🤖 AI Summary
Insufficient physical consistency in video generation—particularly poor generalization to unseen motion conditions (e.g., varying velocities)—remains a key challenge. This paper proposes Phys-AR, a novel physics-aware autoregressive framework. First, it introduces the Diffusion-based Discrete Tokenizer (DDT), enabling reversible discrete modeling of visual attributes and explicit encoding of physical quantities. Second, it establishes a two-stage generation paradigm: (i) a diffusion model generates discrete visual tokens; (ii) a large language model performs symbolic physical reasoning, jointly optimized via reinforcement learning enforcing velocity and dynamical consistency. Phys-AR is the first method to unify symbolic reasoning, discrete visual tokenization, and physics-constrained RL within a single video generation pipeline. Experiments demonstrate significant improvements in dynamic physical plausibility across diverse unseen motion scenarios, outperforming state-of-the-art diffusion-based video models.
📝 Abstract
Despite recent progress in video generation, producing videos that adhere to physical laws remains a significant challenge. Traditional diffusion-based methods struggle to extrapolate to unseen physical conditions (eg, velocity) due to their reliance on data-driven approximations. To address this, we propose to integrate symbolic reasoning and reinforcement learning to enforce physical consistency in video generation. We first introduce the Diffusion Timestep Tokenizer (DDT), which learns discrete, recursive visual tokens by recovering visual attributes lost during the diffusion process. The recursive visual tokens enable symbolic reasoning by a large language model.
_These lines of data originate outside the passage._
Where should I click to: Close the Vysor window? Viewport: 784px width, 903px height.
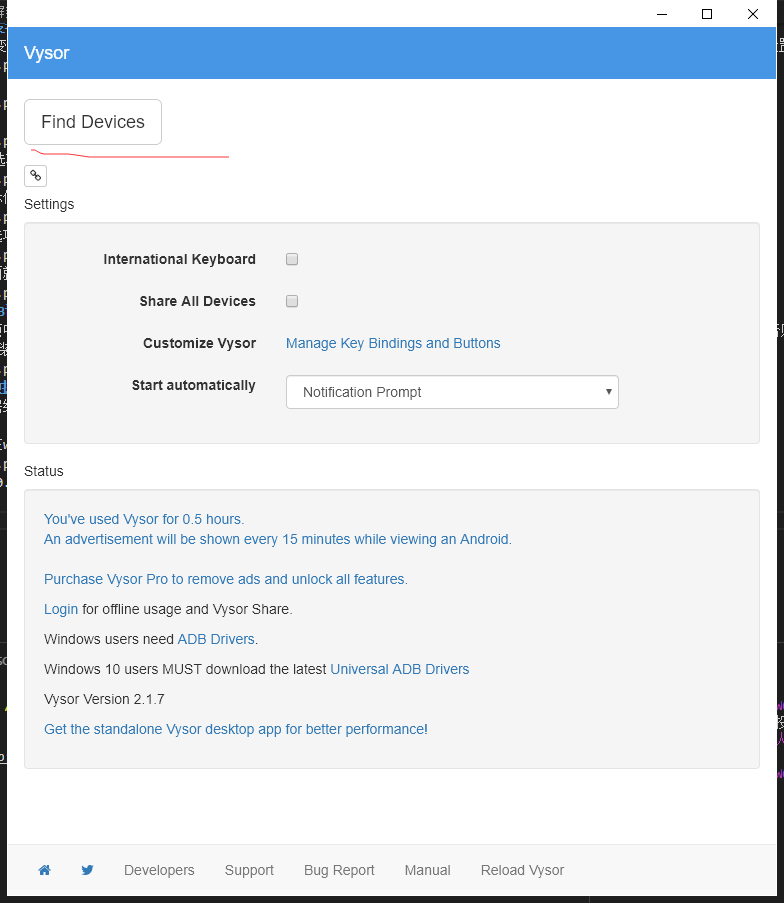coord(753,14)
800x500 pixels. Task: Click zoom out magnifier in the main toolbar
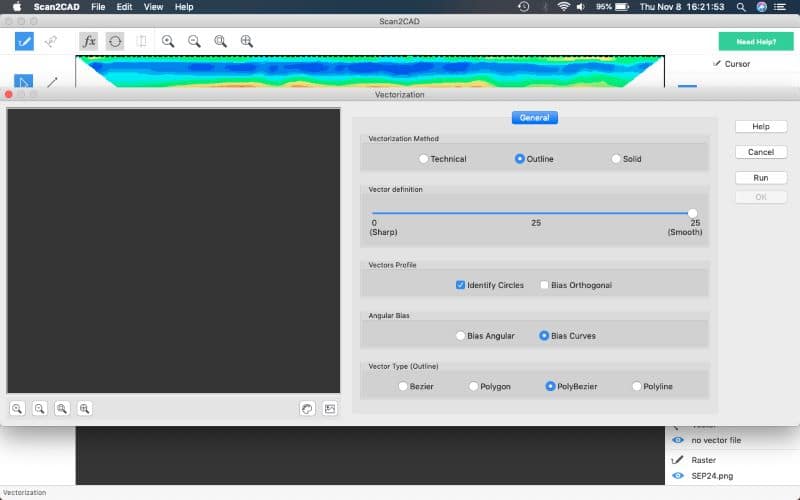point(194,41)
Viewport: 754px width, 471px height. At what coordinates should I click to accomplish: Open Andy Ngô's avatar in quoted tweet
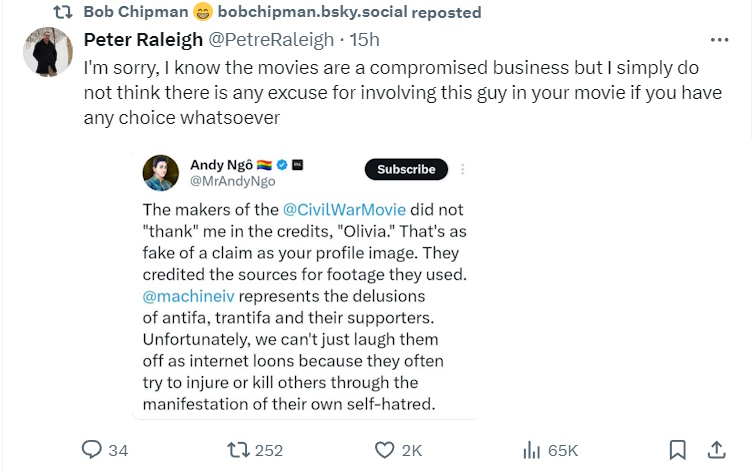(160, 173)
Based on it, we propose the Phys-AR framework, which consists of two stages: The first stage uses supervised fine-tuning to transfer symbolic knowledge, while the second stage applies reinforcement learning to optimize the model's reasoning abilities through reward functions based on physical conditions. Our approach allows the model to dynamically adjust and improve the physical properties of generated videos, ensuring adherence to physical laws. Experimental results demonstrate that PhysAR can generate videos that are physically consistent.